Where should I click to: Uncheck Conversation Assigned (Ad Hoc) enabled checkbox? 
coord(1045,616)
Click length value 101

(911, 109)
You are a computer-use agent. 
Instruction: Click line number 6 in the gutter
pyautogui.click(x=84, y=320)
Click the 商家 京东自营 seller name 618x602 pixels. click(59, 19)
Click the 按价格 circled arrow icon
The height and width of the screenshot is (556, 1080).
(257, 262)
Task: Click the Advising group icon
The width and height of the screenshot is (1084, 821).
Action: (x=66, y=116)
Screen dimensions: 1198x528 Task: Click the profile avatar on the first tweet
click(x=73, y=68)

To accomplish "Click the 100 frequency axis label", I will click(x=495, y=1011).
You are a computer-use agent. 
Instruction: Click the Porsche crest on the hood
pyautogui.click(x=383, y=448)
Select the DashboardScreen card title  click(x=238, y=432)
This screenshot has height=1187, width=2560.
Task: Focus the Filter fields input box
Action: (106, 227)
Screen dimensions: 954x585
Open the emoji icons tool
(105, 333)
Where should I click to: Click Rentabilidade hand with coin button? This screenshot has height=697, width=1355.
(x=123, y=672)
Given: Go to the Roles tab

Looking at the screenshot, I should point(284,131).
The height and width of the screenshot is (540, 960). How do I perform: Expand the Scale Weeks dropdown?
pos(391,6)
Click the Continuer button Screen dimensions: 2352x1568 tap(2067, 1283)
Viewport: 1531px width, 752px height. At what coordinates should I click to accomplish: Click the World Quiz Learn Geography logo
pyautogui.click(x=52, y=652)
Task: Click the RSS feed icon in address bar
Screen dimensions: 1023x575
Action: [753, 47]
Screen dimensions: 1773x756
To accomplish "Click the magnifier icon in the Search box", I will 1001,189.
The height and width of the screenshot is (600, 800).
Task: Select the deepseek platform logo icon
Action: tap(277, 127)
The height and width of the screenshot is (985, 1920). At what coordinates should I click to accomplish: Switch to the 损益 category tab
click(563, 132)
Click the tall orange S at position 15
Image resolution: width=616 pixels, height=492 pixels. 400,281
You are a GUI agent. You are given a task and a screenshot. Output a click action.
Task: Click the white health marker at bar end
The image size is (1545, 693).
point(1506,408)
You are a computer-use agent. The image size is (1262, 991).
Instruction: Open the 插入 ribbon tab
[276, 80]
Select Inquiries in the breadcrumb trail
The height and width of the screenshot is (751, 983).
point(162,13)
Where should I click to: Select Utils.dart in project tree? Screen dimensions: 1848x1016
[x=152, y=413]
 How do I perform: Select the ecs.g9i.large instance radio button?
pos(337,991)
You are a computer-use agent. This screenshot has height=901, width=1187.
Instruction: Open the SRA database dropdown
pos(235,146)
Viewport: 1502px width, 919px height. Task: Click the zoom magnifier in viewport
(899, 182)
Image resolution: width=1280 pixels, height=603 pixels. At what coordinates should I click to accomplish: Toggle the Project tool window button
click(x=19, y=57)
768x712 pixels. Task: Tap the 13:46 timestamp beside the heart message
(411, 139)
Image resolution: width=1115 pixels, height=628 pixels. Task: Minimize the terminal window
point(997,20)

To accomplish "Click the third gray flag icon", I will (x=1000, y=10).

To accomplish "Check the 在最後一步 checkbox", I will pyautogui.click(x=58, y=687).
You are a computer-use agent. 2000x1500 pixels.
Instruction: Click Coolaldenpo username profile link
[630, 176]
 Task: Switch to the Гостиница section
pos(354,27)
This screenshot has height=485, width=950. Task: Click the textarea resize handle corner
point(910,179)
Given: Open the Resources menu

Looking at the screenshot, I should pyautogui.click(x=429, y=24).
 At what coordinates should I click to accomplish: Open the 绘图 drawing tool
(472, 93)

* WHAT YOU NEED TO DO
Using the data above, repeat every line exactly.

* RESULT BELOW
Where should I click to: Uncheck Conversation Assigned (Ad Hoc) enabled checkbox? 
coord(1045,616)
Click length value 101

(911, 109)
You are a computer-use agent. 
Instruction: Click line number 6 in the gutter
pyautogui.click(x=84, y=320)
Click the 商家 京东自营 seller name 618x602 pixels. click(59, 19)
Click the 按价格 circled arrow icon
The height and width of the screenshot is (556, 1080).
(257, 262)
Task: Click the Advising group icon
The width and height of the screenshot is (1084, 821).
Action: (x=66, y=116)
Screen dimensions: 1198x528 Task: Click the profile avatar on the first tweet
click(x=73, y=68)

To accomplish "Click the 100 frequency axis label", I will click(x=495, y=1011).
You are a computer-use agent. 
Instruction: Click the Porsche crest on the hood
pyautogui.click(x=383, y=448)
Select the DashboardScreen card title  click(x=238, y=432)
This screenshot has height=1187, width=2560.
Task: Focus the Filter fields input box
Action: (106, 227)
Screen dimensions: 954x585
Open the emoji icons tool
(105, 333)
Where should I click to: Click Rentabilidade hand with coin button? This screenshot has height=697, width=1355.
(x=123, y=672)
Given: Go to the Roles tab

Looking at the screenshot, I should point(284,131).
The height and width of the screenshot is (540, 960). How do I perform: Expand the Scale Weeks dropdown?
pos(391,6)
Click the Continuer button Screen dimensions: 2352x1568 tap(2067, 1283)
Viewport: 1531px width, 752px height. At what coordinates should I click to accomplish: Click the World Quiz Learn Geography logo
pyautogui.click(x=52, y=652)
Task: Click the RSS feed icon in address bar
Screen dimensions: 1023x575
Action: [753, 47]
Screen dimensions: 1773x756
To accomplish "Click the magnifier icon in the Search box", I will 1001,189.
The height and width of the screenshot is (600, 800).
Task: Select the deepseek platform logo icon
Action: tap(277, 127)
The height and width of the screenshot is (985, 1920). At what coordinates should I click to accomplish: Switch to the 损益 category tab
click(563, 132)
Click the tall orange S at position 15
Image resolution: width=616 pixels, height=492 pixels. 400,281
You are a GUI agent. You are given a task and a screenshot. Output a click action.
Task: Click the white health marker at bar end
The image size is (1545, 693).
point(1506,408)
You are a computer-use agent. The image size is (1262, 991).
Instruction: Open the 插入 ribbon tab
[276, 80]
Select Inquiries in the breadcrumb trail
The height and width of the screenshot is (751, 983).
point(162,13)
Where should I click to: Select Utils.dart in project tree? Screen dimensions: 1848x1016
[x=152, y=413]
 How do I perform: Select the ecs.g9i.large instance radio button?
pos(337,991)
You are a computer-use agent. This screenshot has height=901, width=1187.
Instruction: Open the SRA database dropdown
pos(235,146)
Viewport: 1502px width, 919px height. Task: Click the zoom magnifier in viewport
(899, 182)
Image resolution: width=1280 pixels, height=603 pixels. At what coordinates should I click to accomplish: Toggle the Project tool window button
click(x=19, y=57)
768x712 pixels. Task: Tap the 13:46 timestamp beside the heart message
(411, 139)
Image resolution: width=1115 pixels, height=628 pixels. Task: Minimize the terminal window
point(997,20)

To accomplish "Click the third gray flag icon", I will (x=1000, y=10).

To accomplish "Check the 在最後一步 checkbox", I will pyautogui.click(x=58, y=687).
You are a computer-use agent. 2000x1500 pixels.
Instruction: Click Coolaldenpo username profile link
[630, 176]
 Task: Switch to the Гостиница section
pos(354,27)
This screenshot has height=485, width=950. Task: Click the textarea resize handle corner
point(910,179)
Given: Open the Resources menu

Looking at the screenshot, I should pyautogui.click(x=429, y=24).
 At what coordinates should I click to accomplish: Open the 绘图 drawing tool
(472, 93)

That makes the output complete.